● Problem description
Starting with the line that holds "The height and width of the screenshot is (365, 789).", reproduce each line through the last one of the data, exactly as written. Pictures are not copied.

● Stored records
Content starts

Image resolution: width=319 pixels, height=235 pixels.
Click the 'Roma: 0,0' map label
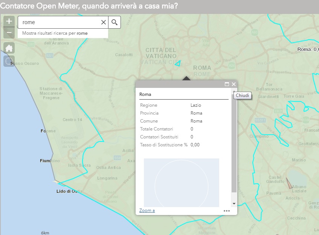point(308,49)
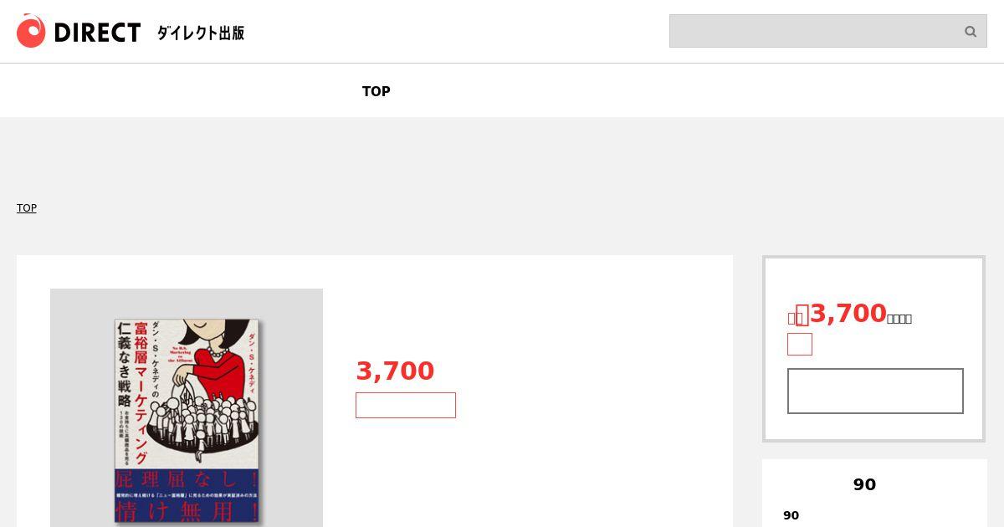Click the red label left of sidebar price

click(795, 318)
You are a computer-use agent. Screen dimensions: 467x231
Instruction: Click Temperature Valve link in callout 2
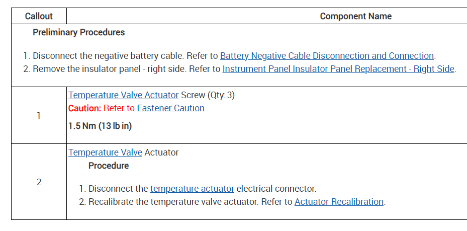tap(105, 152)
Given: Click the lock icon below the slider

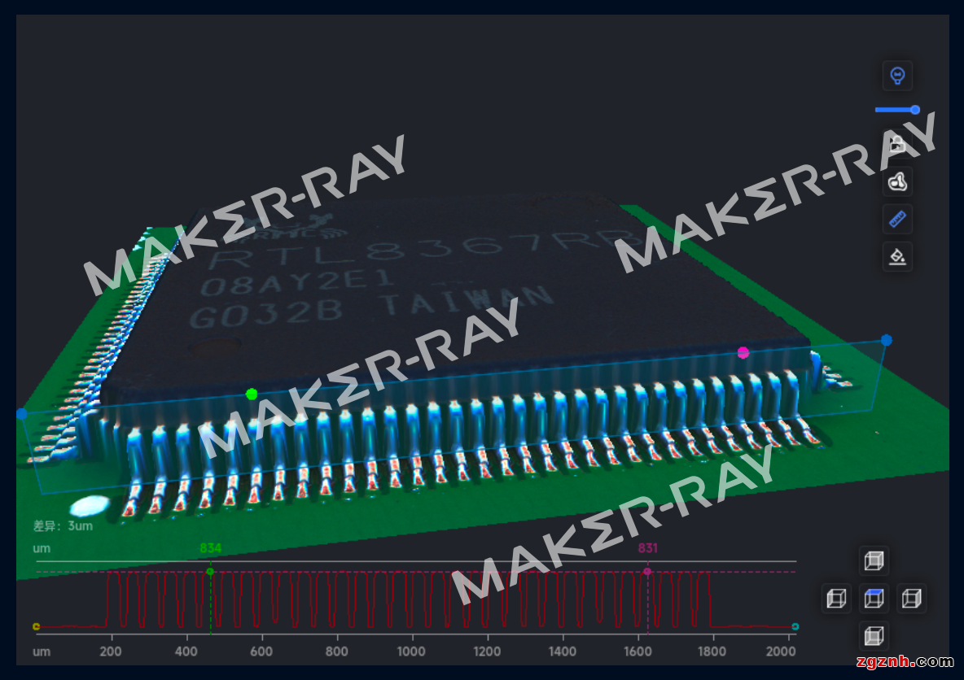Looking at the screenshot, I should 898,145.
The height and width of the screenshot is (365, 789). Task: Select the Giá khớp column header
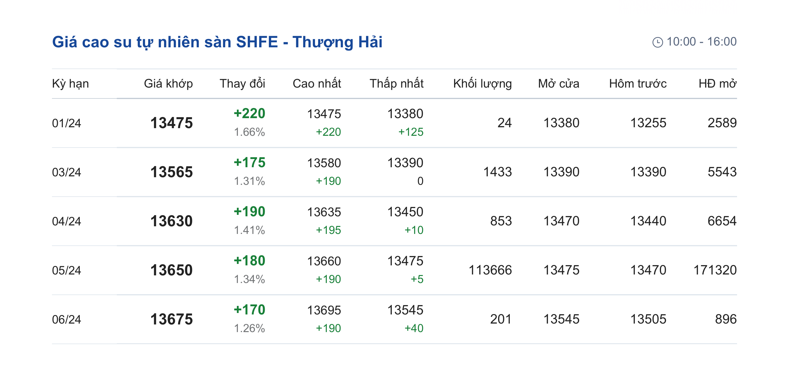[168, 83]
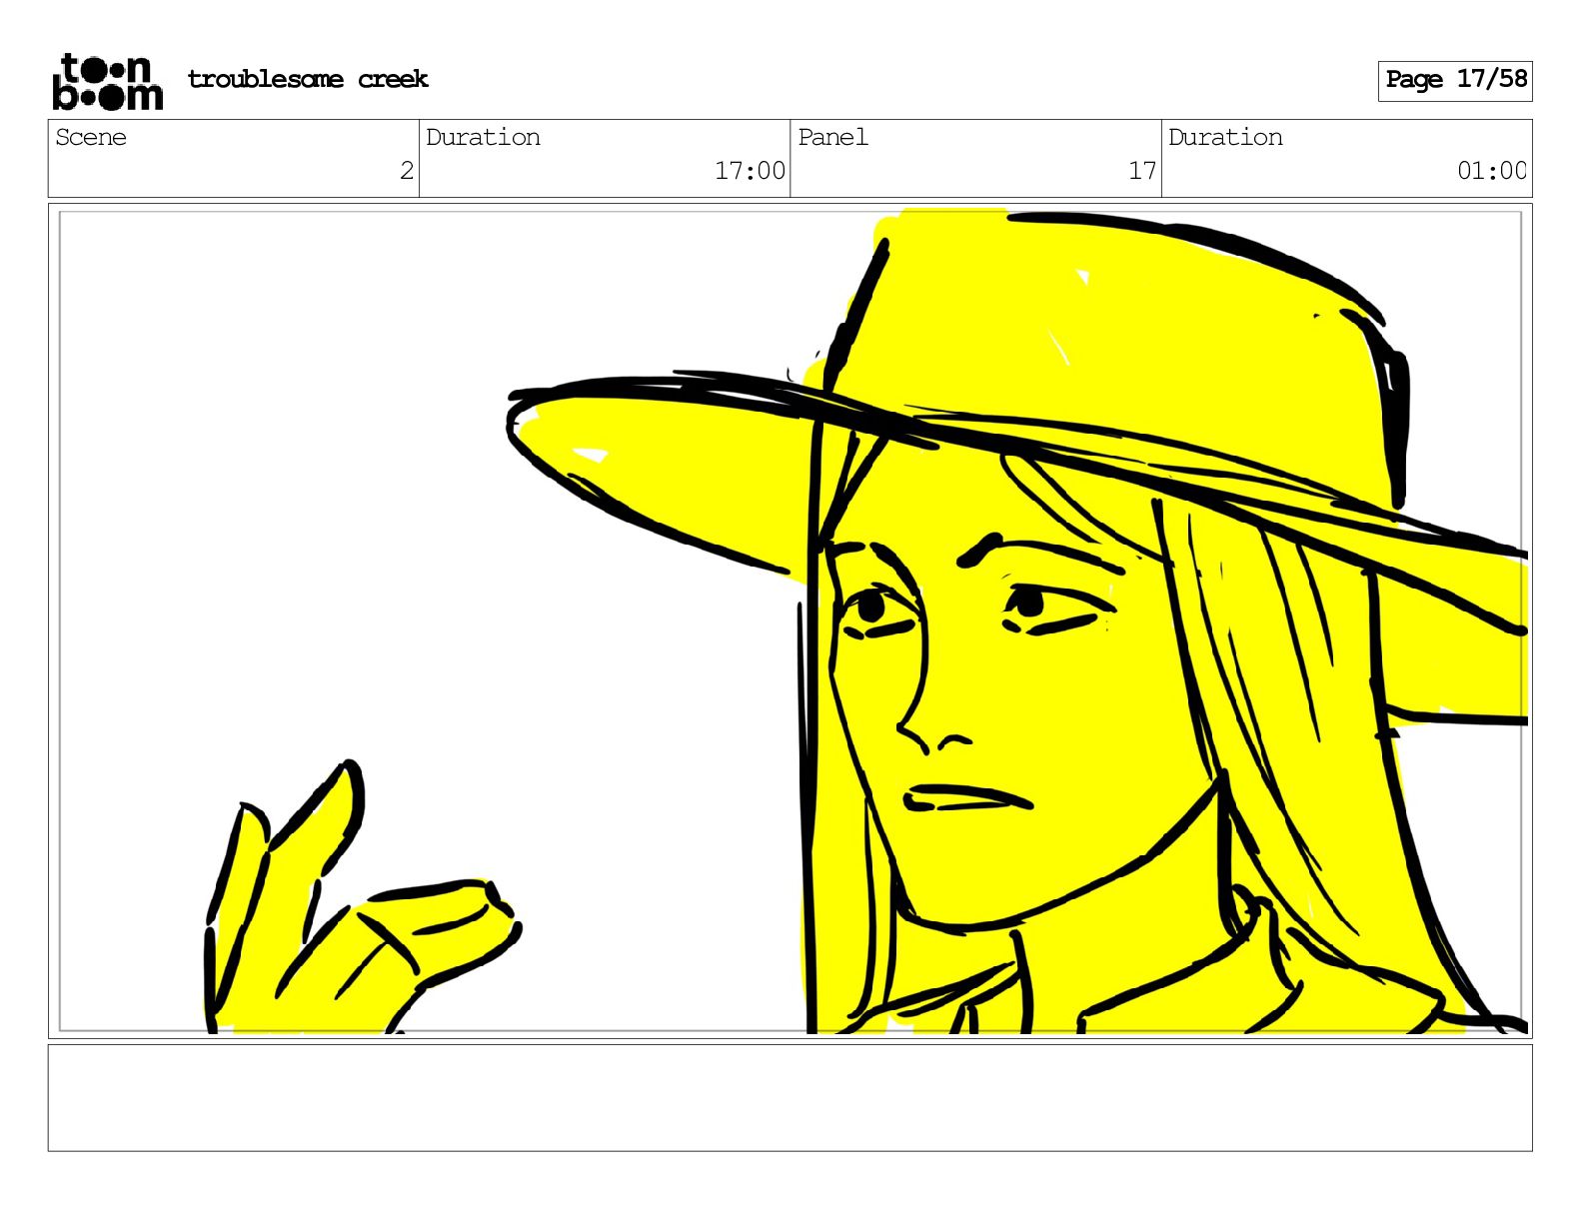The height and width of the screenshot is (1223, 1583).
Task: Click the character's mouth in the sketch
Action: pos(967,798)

Content ends

● Answer section
The height and width of the screenshot is (365, 789). Task: Select the Giá khớp column header
[168, 83]
The height and width of the screenshot is (1223, 1583).
Task: Click the character's mouth in the sketch
Action: pos(967,798)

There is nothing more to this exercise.